“Reckon old Dill’ll be coming home tomorrow.” (Harper Lee, To Kill A Mockingbird)

How do you pronounce ‘ll after ll? (Would you let me get the IPA (phonetic alphabet))

  • 4
    I'm surprised this has a close vote already. This particular instance is from a classic in American literature, but the answer could be useful to anyone else who wants to use this same construction in the future ("There goes Jack; watch, Jill'll come tumbling down at any moment.")
    – J.R.
    Apr 18, 2013 at 9:19
  • Me too! It is a real constructive question. I learned a new thing by this. Apr 18, 2013 at 10:51
  • @J.R. I guess that the users who voted to close think this only happens in few cases.
    – apaderno
    Apr 18, 2013 at 13:42
  • @kiamlaluno: It wouldn't necessarily be restricted to names of people, either. I heard a financial analyst on the radio today; he said, "I think Apple'll be up next quarter, but Dell'll be down." (Mind you, I wouldn't write it that way, unless the analyst had enunciated it that way, but it's still an interesting question, I think.)
    – J.R.
    Apr 18, 2013 at 19:05
  • @J.R. I find it interesting too, also because I think few English learners would know how to pronounce that.
    – apaderno
    Apr 18, 2013 at 19:08

2 Answers 2


Since it's a contraction of Dill will it's "Dill-ull" (ull as in full) and run together with no pause.


  • 7
    This is the “correct” way to say it. But in fact, in my part of the country (which is Harper Lee’s), the /l/ in “Dill” would be reduced to a ʊ-glide unless followed by a syllable beginning with a vowel; so we’d actually say /'dɪʷl/. Apr 18, 2013 at 12:34
  • @StoneyB- Agreed.
    – Jim
    Apr 18, 2013 at 14:45
  • @StoneyB: I think for the quoted example I'd be more inclined to pronounce it as something closer to "Dill luh", though with other words I might alter the consonant of the main word and keep the ending of "will".
    – supercat
    Oct 2, 2014 at 16:04

Wiktionary says 'll is pronounced /əl/, [əl], [l̩], [ɫ̩], [ʊ], [ɯ], i.e. phonemically it's /əl/ and phonetically it's one of [əl], [l̩], [ɫ̩], [ʊ], [ɯ] (possibly an incomplete list) depending on your variety of English.

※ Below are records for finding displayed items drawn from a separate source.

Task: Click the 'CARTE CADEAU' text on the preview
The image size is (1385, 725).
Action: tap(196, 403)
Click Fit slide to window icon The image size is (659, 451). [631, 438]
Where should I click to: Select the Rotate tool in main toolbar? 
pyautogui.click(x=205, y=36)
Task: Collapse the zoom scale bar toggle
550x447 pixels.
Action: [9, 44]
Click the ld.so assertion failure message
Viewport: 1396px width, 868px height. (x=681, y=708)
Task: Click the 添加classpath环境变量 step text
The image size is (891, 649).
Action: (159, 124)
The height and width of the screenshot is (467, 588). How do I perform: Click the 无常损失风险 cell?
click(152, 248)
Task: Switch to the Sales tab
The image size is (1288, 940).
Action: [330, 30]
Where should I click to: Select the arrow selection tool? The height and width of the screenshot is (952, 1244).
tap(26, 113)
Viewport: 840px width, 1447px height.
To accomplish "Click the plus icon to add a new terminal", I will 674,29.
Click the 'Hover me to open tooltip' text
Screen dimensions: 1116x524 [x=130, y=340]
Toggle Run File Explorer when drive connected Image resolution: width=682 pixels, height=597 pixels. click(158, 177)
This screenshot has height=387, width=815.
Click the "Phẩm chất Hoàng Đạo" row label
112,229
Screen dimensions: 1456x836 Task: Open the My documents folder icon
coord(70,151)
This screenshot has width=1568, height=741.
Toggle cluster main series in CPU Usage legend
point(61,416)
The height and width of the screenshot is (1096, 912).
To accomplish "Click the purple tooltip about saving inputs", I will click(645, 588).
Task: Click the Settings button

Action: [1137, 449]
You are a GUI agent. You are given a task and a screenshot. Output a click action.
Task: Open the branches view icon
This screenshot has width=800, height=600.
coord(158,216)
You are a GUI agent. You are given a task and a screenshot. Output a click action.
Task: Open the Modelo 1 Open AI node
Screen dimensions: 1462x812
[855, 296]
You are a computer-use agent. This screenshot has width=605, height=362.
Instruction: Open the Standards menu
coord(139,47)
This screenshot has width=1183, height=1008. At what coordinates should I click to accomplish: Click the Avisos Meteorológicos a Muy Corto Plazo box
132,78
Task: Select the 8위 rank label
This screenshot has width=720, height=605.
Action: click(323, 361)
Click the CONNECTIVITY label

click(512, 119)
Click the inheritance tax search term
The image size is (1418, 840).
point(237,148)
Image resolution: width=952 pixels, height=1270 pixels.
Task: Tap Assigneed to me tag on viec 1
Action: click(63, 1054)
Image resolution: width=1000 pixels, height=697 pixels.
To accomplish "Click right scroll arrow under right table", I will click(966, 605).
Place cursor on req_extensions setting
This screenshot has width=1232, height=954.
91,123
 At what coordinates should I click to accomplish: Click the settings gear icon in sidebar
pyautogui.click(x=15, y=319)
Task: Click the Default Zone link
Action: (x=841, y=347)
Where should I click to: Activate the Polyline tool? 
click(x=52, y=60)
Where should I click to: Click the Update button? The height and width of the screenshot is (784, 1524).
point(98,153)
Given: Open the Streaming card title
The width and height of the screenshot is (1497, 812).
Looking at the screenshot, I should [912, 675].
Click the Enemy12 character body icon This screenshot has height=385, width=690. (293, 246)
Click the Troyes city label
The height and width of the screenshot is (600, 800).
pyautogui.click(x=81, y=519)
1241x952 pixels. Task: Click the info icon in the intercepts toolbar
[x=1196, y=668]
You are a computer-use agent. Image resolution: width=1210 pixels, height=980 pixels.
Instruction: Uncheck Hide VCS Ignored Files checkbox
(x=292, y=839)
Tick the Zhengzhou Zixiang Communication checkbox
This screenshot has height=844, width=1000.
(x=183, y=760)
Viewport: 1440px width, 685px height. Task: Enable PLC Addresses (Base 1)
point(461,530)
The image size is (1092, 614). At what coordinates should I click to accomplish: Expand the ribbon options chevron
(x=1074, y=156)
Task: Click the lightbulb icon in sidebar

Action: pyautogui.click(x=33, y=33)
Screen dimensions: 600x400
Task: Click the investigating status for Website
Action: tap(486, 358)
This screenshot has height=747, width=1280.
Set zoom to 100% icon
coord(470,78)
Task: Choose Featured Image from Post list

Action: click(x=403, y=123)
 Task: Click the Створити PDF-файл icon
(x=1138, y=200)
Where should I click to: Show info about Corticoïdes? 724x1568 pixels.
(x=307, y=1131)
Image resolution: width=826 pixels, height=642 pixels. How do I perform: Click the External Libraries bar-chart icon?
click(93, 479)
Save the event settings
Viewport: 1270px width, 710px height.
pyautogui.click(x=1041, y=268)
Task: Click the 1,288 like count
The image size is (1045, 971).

To me, [ɫ̩] is a cross between [l] and [w], so a "w" coloured "l". [w] is a semivowel and is related to [u], which [ʊ] and [ɯ] are similar to. So all the sounds are similar, the main difference being vowel vs. schwa with consonant vs. syllabic consonant.

So Dill'll is pronounced /'dɪləl/, with the exact pronunciation depending on your variety of English.